Henrietta Street shows you what happens when money leaves. The street was built in the 1720s for wealthy families. By the 1900s it had become tenement housing, twenty people sharing rooms designed for one family. The city started restoring Number 14 as a museum. You can tour it and see how the plasterwork crumbled, how the fireplaces were subdivided, how people carved their initials into window frames. The rest of the street is still figuring out what it wants to be.
Merrion Square avoided that fate because the government bought buildings and turned them into offices. The National Gallery sits on the west side. Oscar Wilde's childhood home is now a museum charging €9 (USD $9.75) for entry. Preservation happened because someone with money wanted the space.
Where does the collision between old and new feel most obvious?

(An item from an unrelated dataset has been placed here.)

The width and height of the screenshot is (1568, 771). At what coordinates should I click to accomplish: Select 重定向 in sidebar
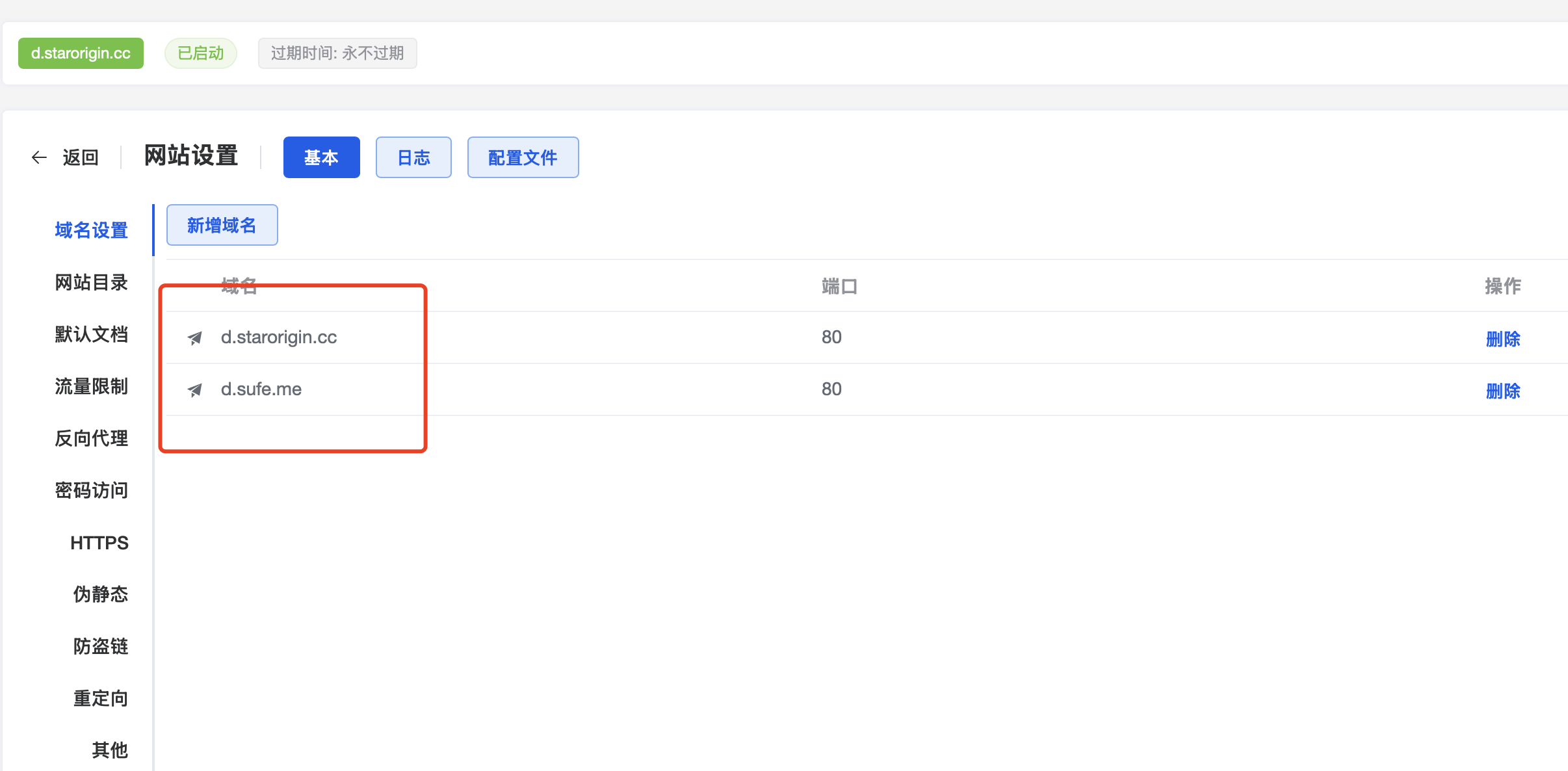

The Docklands. You cross the Samuel Beckett Bridge and on one side is the Convention Centre, glass and steel, hosting pharmaceutical conferences. On the other side is a row of old warehouses, red brick with FIRE ASSEMBLY POINT signs still visible on the walls. Some warehouses became luxury apartments. Some became co-working spaces. A few still sit empty with broken windows.
The contrast is not subtle. You eat breakfast at a cafe serving €5.50 avocado toast (USD $6) and the man next to you is discussing a Series B funding round. Outside the window is a memorial to the 1913 Lockout, when dock workers went on strike for union recognition and the police beat them in the streets. Nobody mentions the memorial. It is just there, bronze figures frozen mid-protest, while people in Patagonia vests walk past checking their phones.
Grand Canal Dock has the same problem. The area was derelict shipping yards until 2000. Now it has Google's European headquarters and apartment towers that rent for €2,400 per month (USD $2,600) for a two-bedroom. The old lock gates still operate. Barges still move through, but they carry tourists now instead of cargo.
Is there anywhere the city still feels like it belongs to itself?
The north side holds on better. Stoneybatter has not completely gentrified yet, though the craft beer bars and brunch spots are arriving. You can still find a pub serving toasted sandwiches for €4.50 (USD $4.90) where the regulars know each other's names. Phibsborough has fruit vendors on the street corners and betting shops and flats that have not been renovated since 1985.
Moore Street Market survives between the shopping district and the tech offices. Women sell flowers and vegetables from stalls their grandmothers used. The produce is cheaper than Tesco. The street runs parallel to Henry Street, which is all chain stores and tourist traffic. Moore Street is where Dubliners still shop, though the city keeps threatening to redevelop the area into another mixed-use complex.
Phoenix Park remains free. It covers 1,750 acres. You can walk for an hour without seeing a building. Deer roam in herds near the Magazine Fort. The park does not care about property values or tech salaries. It is green space that nobody has figured out how to monetize yet, and that makes it the closest thing Dublin has to neutral ground.